Material shown ▸
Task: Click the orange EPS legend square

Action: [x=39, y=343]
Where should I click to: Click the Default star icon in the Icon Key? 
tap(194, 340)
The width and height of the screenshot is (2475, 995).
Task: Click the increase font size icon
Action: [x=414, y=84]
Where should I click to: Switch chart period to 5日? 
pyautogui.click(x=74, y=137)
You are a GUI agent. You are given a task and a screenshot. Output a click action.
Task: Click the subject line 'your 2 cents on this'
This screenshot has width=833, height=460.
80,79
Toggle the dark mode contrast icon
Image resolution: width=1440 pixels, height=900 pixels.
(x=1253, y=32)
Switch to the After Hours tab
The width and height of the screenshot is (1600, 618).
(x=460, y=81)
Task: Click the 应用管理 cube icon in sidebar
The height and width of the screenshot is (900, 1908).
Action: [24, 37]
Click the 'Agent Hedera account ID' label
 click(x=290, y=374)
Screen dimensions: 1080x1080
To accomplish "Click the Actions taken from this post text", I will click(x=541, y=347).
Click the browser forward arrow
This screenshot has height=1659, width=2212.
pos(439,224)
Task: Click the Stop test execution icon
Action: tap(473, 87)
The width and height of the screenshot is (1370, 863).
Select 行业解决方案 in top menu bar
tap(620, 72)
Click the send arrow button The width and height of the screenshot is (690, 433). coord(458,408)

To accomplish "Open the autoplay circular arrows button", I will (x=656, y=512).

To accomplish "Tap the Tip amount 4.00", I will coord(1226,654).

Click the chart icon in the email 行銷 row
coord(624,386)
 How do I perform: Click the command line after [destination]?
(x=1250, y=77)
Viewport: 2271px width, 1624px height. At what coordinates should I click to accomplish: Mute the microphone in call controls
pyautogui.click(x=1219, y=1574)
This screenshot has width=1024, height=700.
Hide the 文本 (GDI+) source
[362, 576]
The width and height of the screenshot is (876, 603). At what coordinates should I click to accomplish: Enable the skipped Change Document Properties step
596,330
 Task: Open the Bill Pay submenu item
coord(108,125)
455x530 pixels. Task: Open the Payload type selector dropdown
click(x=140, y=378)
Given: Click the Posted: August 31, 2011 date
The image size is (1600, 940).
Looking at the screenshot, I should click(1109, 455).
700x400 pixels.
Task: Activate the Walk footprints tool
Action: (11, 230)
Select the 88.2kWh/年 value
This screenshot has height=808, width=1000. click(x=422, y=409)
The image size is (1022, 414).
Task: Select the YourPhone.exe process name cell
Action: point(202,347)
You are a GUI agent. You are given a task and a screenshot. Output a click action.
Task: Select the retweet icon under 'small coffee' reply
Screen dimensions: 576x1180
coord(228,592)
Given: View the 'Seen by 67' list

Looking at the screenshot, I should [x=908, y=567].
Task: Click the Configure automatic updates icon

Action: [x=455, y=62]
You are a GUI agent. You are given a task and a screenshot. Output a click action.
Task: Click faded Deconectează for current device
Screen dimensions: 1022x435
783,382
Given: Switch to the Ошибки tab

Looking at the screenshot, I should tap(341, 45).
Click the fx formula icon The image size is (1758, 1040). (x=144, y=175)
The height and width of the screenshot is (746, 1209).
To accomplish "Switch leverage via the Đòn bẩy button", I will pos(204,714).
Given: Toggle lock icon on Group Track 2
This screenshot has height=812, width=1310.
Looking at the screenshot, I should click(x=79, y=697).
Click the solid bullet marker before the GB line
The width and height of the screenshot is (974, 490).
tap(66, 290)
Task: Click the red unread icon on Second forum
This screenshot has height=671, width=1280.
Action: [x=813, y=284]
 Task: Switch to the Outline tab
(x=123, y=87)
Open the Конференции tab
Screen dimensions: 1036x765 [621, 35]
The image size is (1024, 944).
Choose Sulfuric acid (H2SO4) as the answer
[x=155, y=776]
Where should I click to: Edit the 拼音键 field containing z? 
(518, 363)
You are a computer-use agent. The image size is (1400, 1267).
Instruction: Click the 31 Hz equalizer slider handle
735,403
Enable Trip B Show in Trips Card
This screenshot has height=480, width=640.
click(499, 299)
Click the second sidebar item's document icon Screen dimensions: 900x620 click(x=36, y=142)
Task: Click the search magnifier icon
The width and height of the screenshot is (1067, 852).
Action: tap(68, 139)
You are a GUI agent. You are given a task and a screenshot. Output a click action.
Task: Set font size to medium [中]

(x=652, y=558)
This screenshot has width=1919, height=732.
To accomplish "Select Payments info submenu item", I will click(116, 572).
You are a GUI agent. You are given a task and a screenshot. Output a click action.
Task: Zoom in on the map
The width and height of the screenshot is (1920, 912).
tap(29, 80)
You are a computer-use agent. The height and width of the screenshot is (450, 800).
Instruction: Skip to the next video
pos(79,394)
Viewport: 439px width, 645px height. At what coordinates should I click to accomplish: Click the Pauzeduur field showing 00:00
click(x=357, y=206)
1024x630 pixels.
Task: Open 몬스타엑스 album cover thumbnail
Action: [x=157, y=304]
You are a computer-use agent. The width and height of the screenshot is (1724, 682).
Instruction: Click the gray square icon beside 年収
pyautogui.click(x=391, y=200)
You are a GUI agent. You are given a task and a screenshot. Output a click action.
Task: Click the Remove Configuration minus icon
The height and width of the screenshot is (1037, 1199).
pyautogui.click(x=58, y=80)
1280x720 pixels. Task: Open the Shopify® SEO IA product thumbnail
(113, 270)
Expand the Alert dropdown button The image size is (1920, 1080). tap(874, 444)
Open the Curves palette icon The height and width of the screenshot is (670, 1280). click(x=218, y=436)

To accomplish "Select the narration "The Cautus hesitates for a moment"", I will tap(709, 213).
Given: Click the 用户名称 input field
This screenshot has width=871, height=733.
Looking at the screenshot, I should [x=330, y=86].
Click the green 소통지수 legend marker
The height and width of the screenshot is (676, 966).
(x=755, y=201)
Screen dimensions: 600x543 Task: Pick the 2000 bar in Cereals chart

Prompt ▸ From the first entry to the last, reproduce everything precisely.

The answer ▸
Task: Click the orange EPS legend square

Action: [x=39, y=343]
Where should I click to: Click the Default star icon in the Icon Key? 
tap(194, 340)
The width and height of the screenshot is (2475, 995).
Task: Click the increase font size icon
Action: [x=414, y=84]
Where should I click to: Switch chart period to 5日? 
pyautogui.click(x=74, y=137)
You are a GUI agent. You are given a task and a screenshot. Output a click action.
Task: Click the subject line 'your 2 cents on this'
This screenshot has width=833, height=460.
80,79
Toggle the dark mode contrast icon
Image resolution: width=1440 pixels, height=900 pixels.
(x=1253, y=32)
Switch to the After Hours tab
The width and height of the screenshot is (1600, 618).
(x=460, y=81)
Task: Click the 应用管理 cube icon in sidebar
The height and width of the screenshot is (900, 1908).
Action: [24, 37]
Click the 'Agent Hedera account ID' label
 click(x=290, y=374)
Screen dimensions: 1080x1080
To accomplish "Click the Actions taken from this post text", I will click(x=541, y=347).
Click the browser forward arrow
This screenshot has height=1659, width=2212.
pos(439,224)
Task: Click the Stop test execution icon
Action: tap(473, 87)
The width and height of the screenshot is (1370, 863).
Select 行业解决方案 in top menu bar
tap(620, 72)
Click the send arrow button The width and height of the screenshot is (690, 433). coord(458,408)

To accomplish "Open the autoplay circular arrows button", I will (x=656, y=512).

To accomplish "Tap the Tip amount 4.00", I will coord(1226,654).

Click the chart icon in the email 行銷 row
coord(624,386)
 How do I perform: Click the command line after [destination]?
(x=1250, y=77)
Viewport: 2271px width, 1624px height. At what coordinates should I click to accomplish: Mute the microphone in call controls
pyautogui.click(x=1219, y=1574)
This screenshot has width=1024, height=700.
Hide the 文本 (GDI+) source
[362, 576]
The width and height of the screenshot is (876, 603). At what coordinates should I click to accomplish: Enable the skipped Change Document Properties step
596,330
 Task: Open the Bill Pay submenu item
coord(108,125)
455x530 pixels. Task: Open the Payload type selector dropdown
click(x=140, y=378)
Given: Click the Posted: August 31, 2011 date
The image size is (1600, 940).
Looking at the screenshot, I should click(1109, 455).
700x400 pixels.
Task: Activate the Walk footprints tool
Action: (11, 230)
Select the 88.2kWh/年 value
This screenshot has height=808, width=1000. click(x=422, y=409)
The image size is (1022, 414).
Task: Select the YourPhone.exe process name cell
Action: point(202,347)
You are a GUI agent. You are given a task and a screenshot. Output a click action.
Task: Select the retweet icon under 'small coffee' reply
Screen dimensions: 576x1180
coord(228,592)
Given: View the 'Seen by 67' list

Looking at the screenshot, I should [x=908, y=567].
Task: Click the Configure automatic updates icon

Action: [x=455, y=62]
You are a GUI agent. You are given a task and a screenshot. Output a click action.
Task: Click faded Deconectează for current device
Screen dimensions: 1022x435
783,382
Given: Switch to the Ошибки tab

Looking at the screenshot, I should tap(341, 45).
Click the fx formula icon The image size is (1758, 1040). (x=144, y=175)
The height and width of the screenshot is (746, 1209).
To accomplish "Switch leverage via the Đòn bẩy button", I will pos(204,714).
Given: Toggle lock icon on Group Track 2
This screenshot has height=812, width=1310.
Looking at the screenshot, I should click(x=79, y=697).
Click the solid bullet marker before the GB line
The width and height of the screenshot is (974, 490).
tap(66, 290)
Task: Click the red unread icon on Second forum
This screenshot has height=671, width=1280.
Action: [x=813, y=284]
 Task: Switch to the Outline tab
(x=123, y=87)
Open the Конференции tab
Screen dimensions: 1036x765 [621, 35]
The image size is (1024, 944).
Choose Sulfuric acid (H2SO4) as the answer
[x=155, y=776]
Where should I click to: Edit the 拼音键 field containing z? 
(518, 363)
You are a computer-use agent. The image size is (1400, 1267).
Instruction: Click the 31 Hz equalizer slider handle
735,403
Enable Trip B Show in Trips Card
This screenshot has height=480, width=640.
click(499, 299)
Click the second sidebar item's document icon Screen dimensions: 900x620 click(x=36, y=142)
Task: Click the search magnifier icon
The width and height of the screenshot is (1067, 852).
Action: tap(68, 139)
You are a GUI agent. You are given a task and a screenshot. Output a click action.
Task: Set font size to medium [中]

(x=652, y=558)
This screenshot has width=1919, height=732.
To accomplish "Select Payments info submenu item", I will click(116, 572).
You are a GUI agent. You are given a task and a screenshot. Output a click action.
Task: Zoom in on the map
The width and height of the screenshot is (1920, 912).
tap(29, 80)
You are a computer-use agent. The height and width of the screenshot is (450, 800).
Instruction: Skip to the next video
pos(79,394)
Viewport: 439px width, 645px height. At what coordinates should I click to accomplish: Click the Pauzeduur field showing 00:00
click(x=357, y=206)
1024x630 pixels.
Task: Open 몬스타엑스 album cover thumbnail
Action: [x=157, y=304]
You are a computer-use agent. The width and height of the screenshot is (1724, 682).
Instruction: Click the gray square icon beside 年収
pyautogui.click(x=391, y=200)
You are a GUI agent. You are given a task and a screenshot. Output a click action.
Task: Click the Remove Configuration minus icon
The height and width of the screenshot is (1037, 1199).
pyautogui.click(x=58, y=80)
1280x720 pixels. Task: Open the Shopify® SEO IA product thumbnail
(113, 270)
Expand the Alert dropdown button The image size is (1920, 1080). tap(874, 444)
Open the Curves palette icon The height and width of the screenshot is (670, 1280). click(x=218, y=436)

To accomplish "Select the narration "The Cautus hesitates for a moment"", I will tap(709, 213).
Given: Click the 用户名称 input field
This screenshot has width=871, height=733.
Looking at the screenshot, I should [x=330, y=86].
Click the green 소통지수 legend marker
The height and width of the screenshot is (676, 966).
(x=755, y=201)
Screen dimensions: 600x543 Task: Pick the 2000 bar in Cereals chart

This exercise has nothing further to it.